Non lo è stata per la nuova Giunta regionale.
L’operazione “medici cubani” venne infatti bloccata dalla neo Presidente. A Sorgono la Todde glissò, sostenendo che in Sardegna fossero già presenti medici in numero sufficiente. Si arrivò persino a confondere medici cubani specializzati con medici a gettone specializzandi destinati ai codici bianchi e verdi.
Un campanello d’allarme sul livello di competenza in materia sanitaria, purtroppo confermato da atti e decisioni successive.
Un altro tema rilevante è la totale noncuranza nell’affrontare l’emergenza dovuta alla mancanza di un pediatra per l’intero distretto. In questo caso, a nostro avviso, esiste una corresponsabilità con ARES, che ha evitato di mettere in campo soluzioni concrete. Non si esclude una responsabilità anche a livello provinciale, da cui dovevano partire input mai pervenuti.
Nuoce ulteriormente la mancata nomina di un direttore di presidio per l’ospedale di Sorgono: un “padrone di casa” capace di tutelare le istanze della struttura e farsi portavoce delle rivendicazioni del territorio.
Tutti i reparti risultano sguarniti, soprattutto di personale medico. Il disagio è notevole.
Altro provvedimento calato dall’alto è stata la soppressione dell’Emergency Team, che garantiva un servizio di rianimazione notturna, offrendo sicurezza alla struttura e un supporto fondamentale al pronto soccorso.
Con la Giunta Todde l’ospedale ha smesso di crescere.
Ricordiamo le visite costanti del precedente Direttore Generale, che a cadenza bisettimanale visitava il San Camillo, incontrava il territorio, spesso in compagnia dei primari del San Francesco e del direttore sanitario.

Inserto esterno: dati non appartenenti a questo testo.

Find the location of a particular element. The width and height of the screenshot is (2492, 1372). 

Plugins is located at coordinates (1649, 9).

Vi era un’esaltazione della missione: ridare dignità a un ospedale dimenticato e abbandonato dalle istituzioni.
Oggi assistiamo a un altro film, per nulla rassicurante.

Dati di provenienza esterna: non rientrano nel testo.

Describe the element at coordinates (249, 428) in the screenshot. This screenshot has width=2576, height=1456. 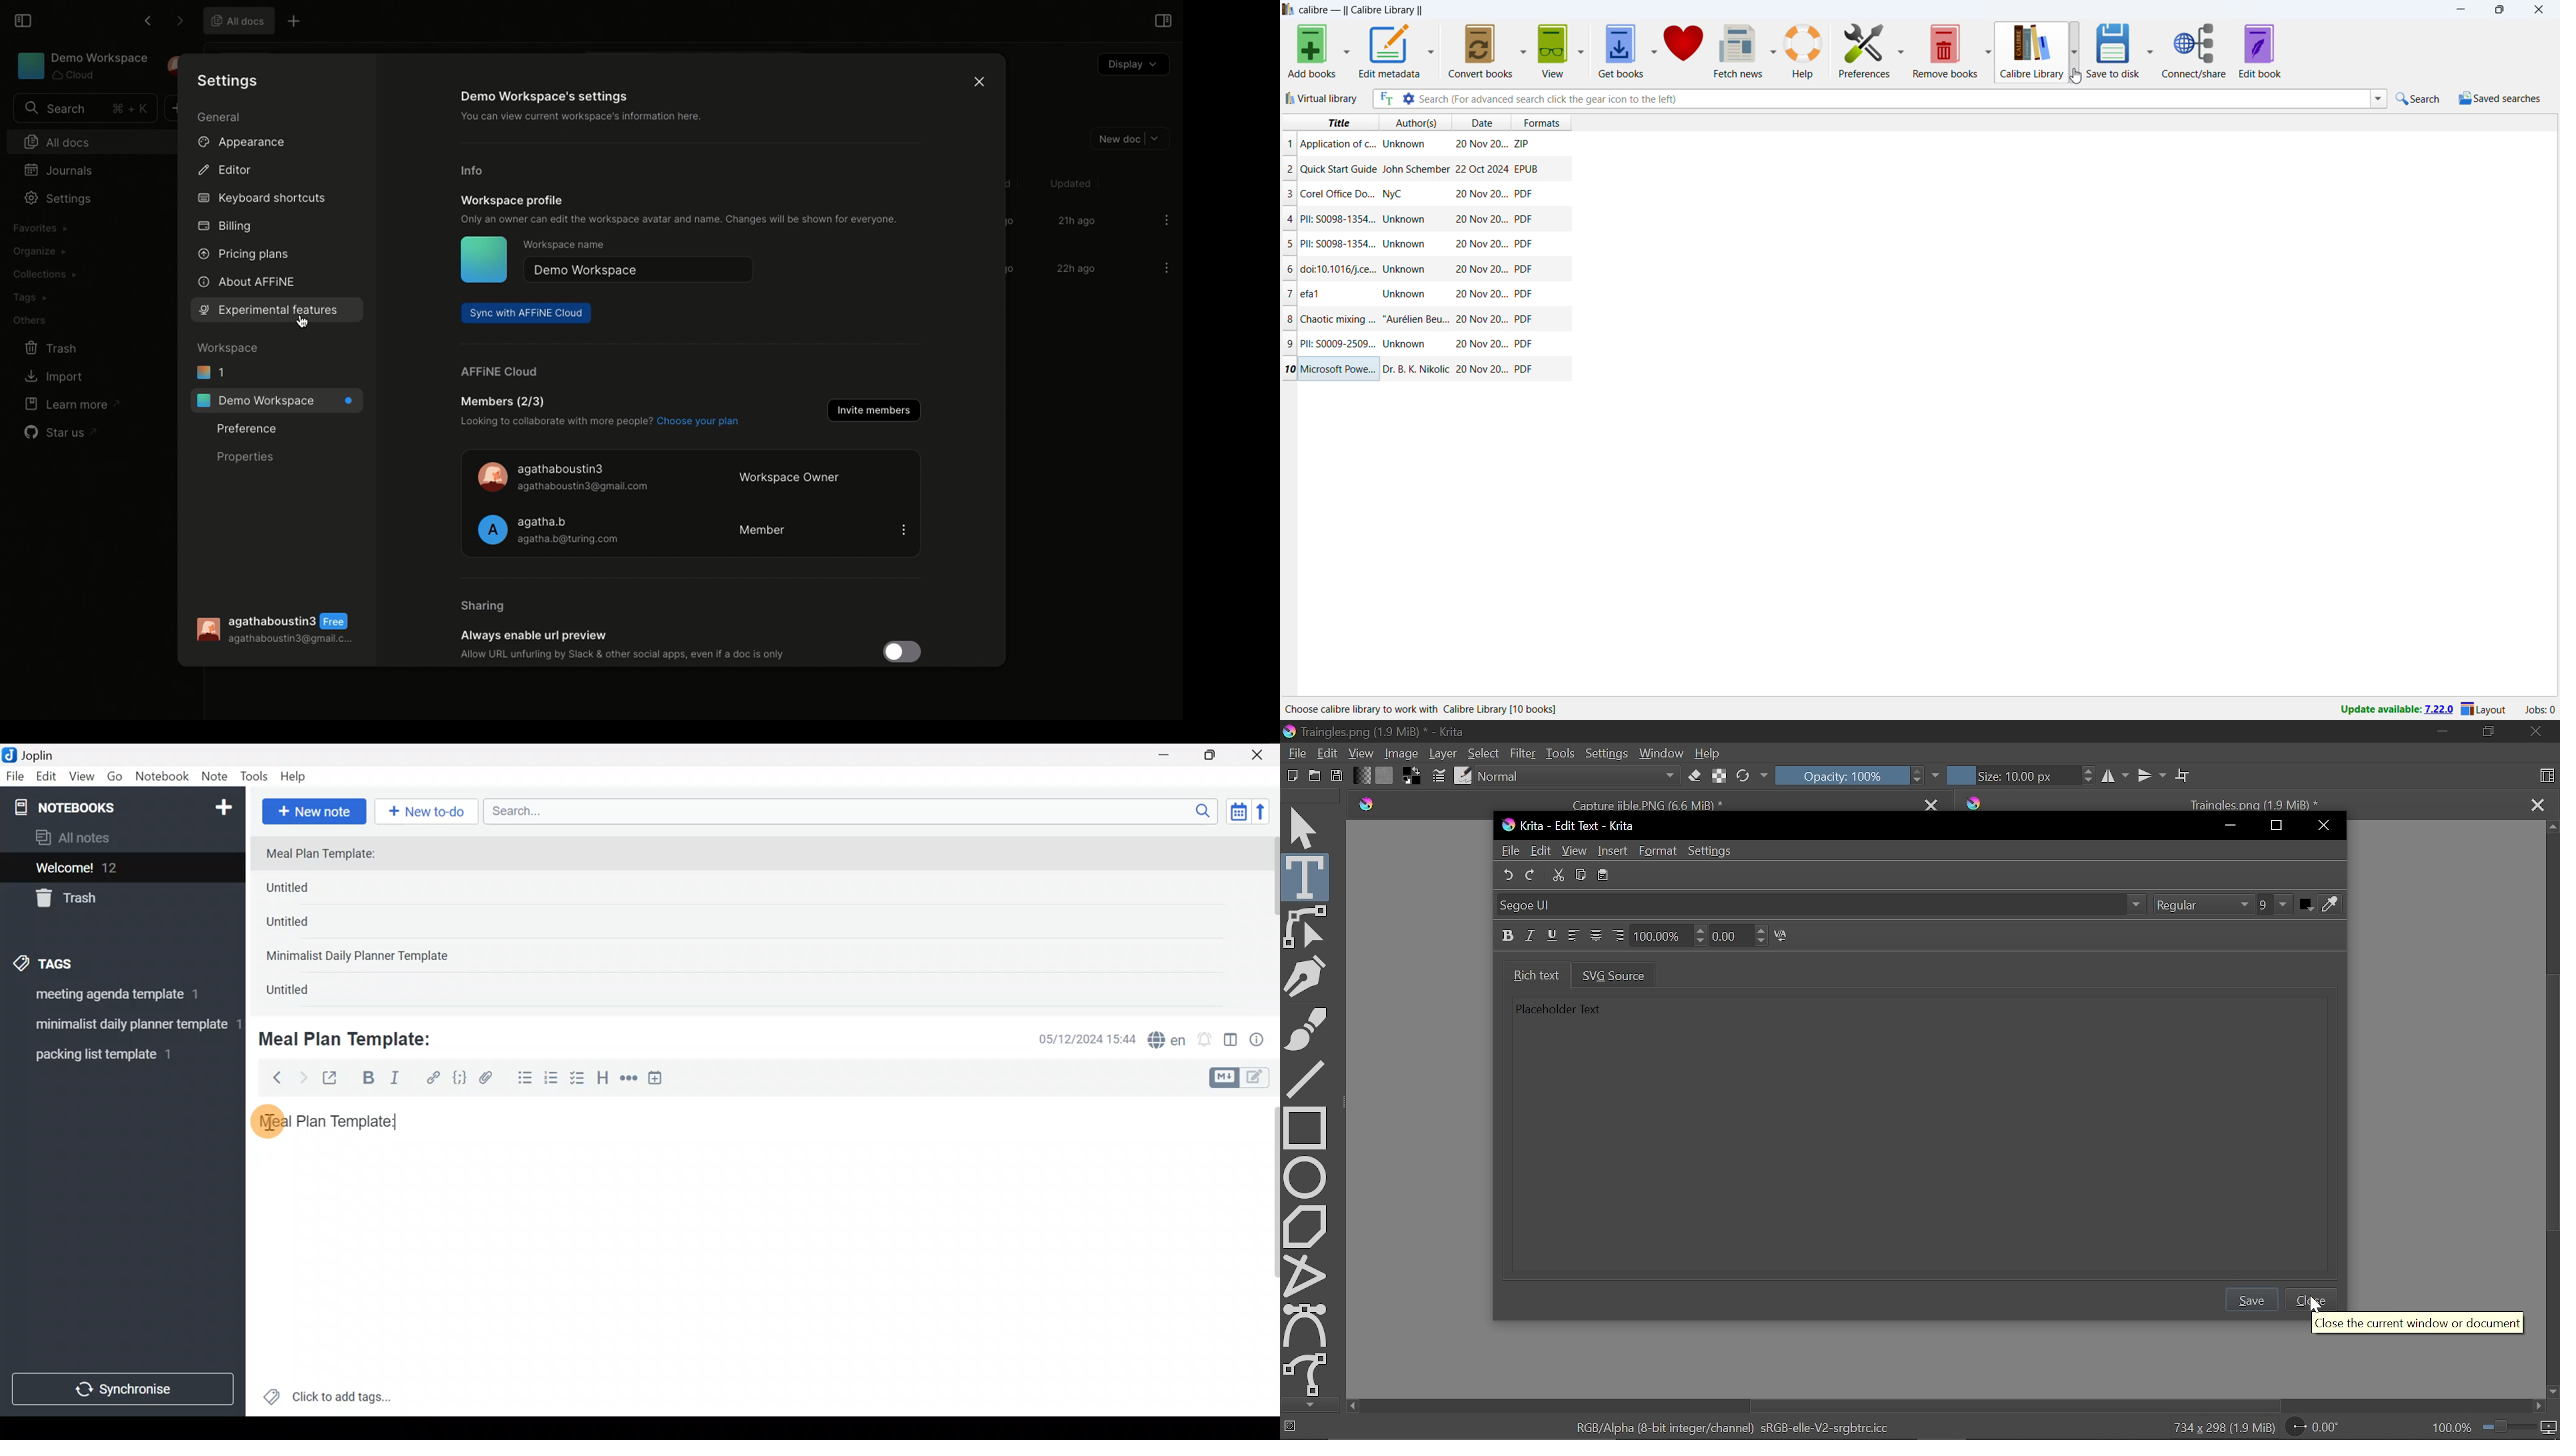
I see `Preference` at that location.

Le aspettative erano alte. Si immaginava il completamento di un percorso fatto di piccoli passi, ma costanti e virtuosi, caratterizzato da un lavoro di ricostruzione e da un dialogo continuo con il Comitato di Distretto (i sindaci) e con i comitati civici.

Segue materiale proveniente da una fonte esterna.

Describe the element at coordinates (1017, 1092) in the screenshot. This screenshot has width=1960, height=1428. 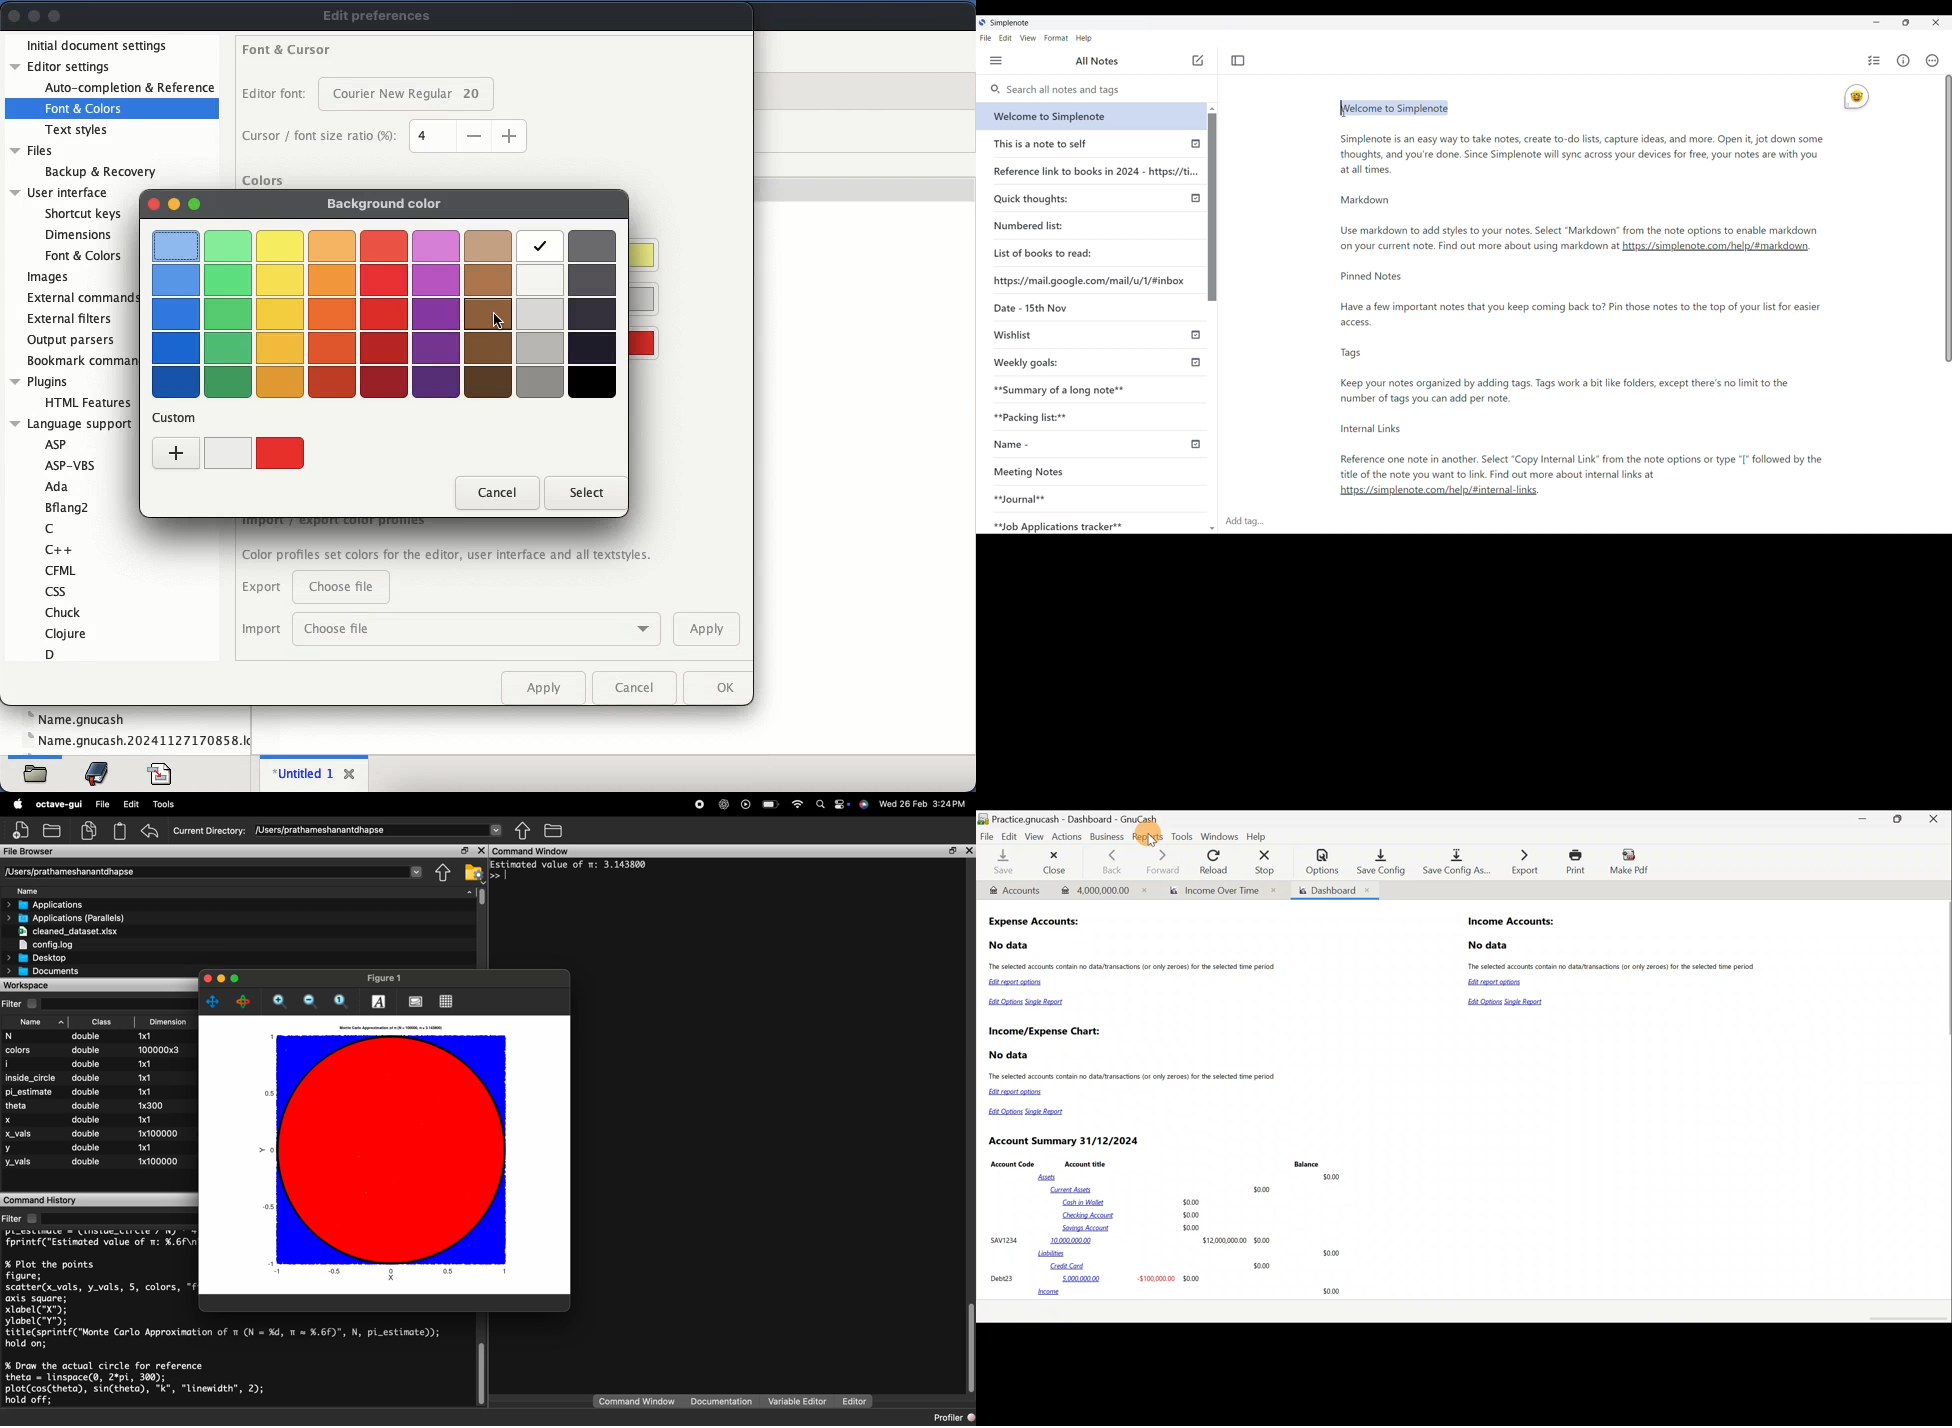
I see `Edit report options` at that location.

Comunque siamo qui e lo saremo per i prossimi anni.
Siamo figli di una terra che ha alimentato Gramsci, che ci ha insegnato l’“ottimismo della volontà”.
Ci prepariamo a nuove stagioni di lotta ed impegno civico.
Daremo lezioni di democrazia a chi si è assunto l’onere di governarci.
Loro lo fanno per 15.000 euro al mese.
Il nostro salario è la dignità e il senso del dovere civico.